Bei den Opfern, von denen einige so schwer erkrankten, dass sie nicht mehr arbeitsfähig sind, macht sich eine zunehmende Verärgerung breit. Es herrscht der Eindruck vor, man werde nicht ernst genommen. Einige sprechen von «Gaslighting», also vom Versuch der CIA, den Betroffenen einzureden, sie bildeten sich das alles nur ein oder, extremer ausgedrückt, sie seien entweder hysterische Simulanten oder Anhänger von Verschwörungstheorien. Laut anonymen Anwesenden ging es bei der Einladung ins Weisse Haus auch darum, diesen schwelenden Konflikt zu entschärfen.

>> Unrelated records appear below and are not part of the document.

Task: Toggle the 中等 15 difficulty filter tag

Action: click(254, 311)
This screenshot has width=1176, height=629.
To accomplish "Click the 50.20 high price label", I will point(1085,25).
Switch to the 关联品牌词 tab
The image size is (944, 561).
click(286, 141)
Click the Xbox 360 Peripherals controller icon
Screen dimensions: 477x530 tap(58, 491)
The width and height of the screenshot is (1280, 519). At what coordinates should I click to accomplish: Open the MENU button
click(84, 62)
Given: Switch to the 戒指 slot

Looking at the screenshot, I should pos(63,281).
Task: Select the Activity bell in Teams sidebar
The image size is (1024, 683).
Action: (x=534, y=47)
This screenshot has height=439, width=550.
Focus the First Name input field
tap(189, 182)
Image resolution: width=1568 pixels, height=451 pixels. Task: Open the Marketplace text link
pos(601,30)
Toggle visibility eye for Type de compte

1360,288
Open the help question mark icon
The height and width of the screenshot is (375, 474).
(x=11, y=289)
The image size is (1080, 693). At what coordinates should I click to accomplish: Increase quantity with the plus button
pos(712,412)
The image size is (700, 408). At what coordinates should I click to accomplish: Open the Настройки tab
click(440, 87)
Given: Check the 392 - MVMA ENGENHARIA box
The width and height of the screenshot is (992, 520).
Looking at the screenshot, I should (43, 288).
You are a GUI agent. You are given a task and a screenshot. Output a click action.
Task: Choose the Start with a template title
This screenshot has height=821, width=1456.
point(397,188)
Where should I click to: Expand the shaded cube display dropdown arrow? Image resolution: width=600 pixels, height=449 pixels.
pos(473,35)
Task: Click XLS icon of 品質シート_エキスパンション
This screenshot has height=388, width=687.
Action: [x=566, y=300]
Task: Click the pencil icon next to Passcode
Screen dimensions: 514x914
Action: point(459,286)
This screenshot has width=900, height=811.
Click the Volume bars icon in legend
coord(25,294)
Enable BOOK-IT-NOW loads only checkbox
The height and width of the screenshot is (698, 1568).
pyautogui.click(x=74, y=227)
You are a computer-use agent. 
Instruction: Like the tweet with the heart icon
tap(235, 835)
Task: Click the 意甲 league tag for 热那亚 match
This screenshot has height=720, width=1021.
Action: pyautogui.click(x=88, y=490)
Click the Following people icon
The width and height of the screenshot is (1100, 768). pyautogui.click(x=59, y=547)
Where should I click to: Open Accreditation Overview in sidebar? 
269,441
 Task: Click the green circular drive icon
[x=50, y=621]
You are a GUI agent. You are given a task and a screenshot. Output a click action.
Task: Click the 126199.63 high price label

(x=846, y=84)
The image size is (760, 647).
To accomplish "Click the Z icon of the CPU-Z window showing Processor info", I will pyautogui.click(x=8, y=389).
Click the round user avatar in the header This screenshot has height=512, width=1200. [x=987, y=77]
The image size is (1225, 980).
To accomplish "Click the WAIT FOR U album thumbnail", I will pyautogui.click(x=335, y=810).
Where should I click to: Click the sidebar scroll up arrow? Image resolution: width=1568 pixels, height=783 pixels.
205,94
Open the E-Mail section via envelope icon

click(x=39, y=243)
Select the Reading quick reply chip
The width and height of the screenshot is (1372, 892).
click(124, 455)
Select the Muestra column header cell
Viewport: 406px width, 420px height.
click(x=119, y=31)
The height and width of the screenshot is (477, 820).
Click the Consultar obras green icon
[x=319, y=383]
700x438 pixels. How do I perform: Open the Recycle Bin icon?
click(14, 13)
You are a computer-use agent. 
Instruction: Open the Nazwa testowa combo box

Die CIA stand in den letzten Jahren immer wieder in der Kritik, unter anderem im Zusammenhang mit Hunter Biden. Im Sommer 2024 warf der Geheimdienstausschuss des Repräsentantenhauses der CIA vor, während des Wahlkampfes 2020 belastendes Material gegen den Sohn von Joe Biden aus politischen Gründen unter den Teppich gekehrt zu haben.
Für die meisten Opfer des Havanna-Syndroms steht es ausser Frage, dass es sich um russische Attacken handelt, die aus politischen Gründen nicht als solche benannt werden. Weil die meisten Berichte zum Thema jedoch vertraulich sind, ist eine offene Diskussion darüber schwierig.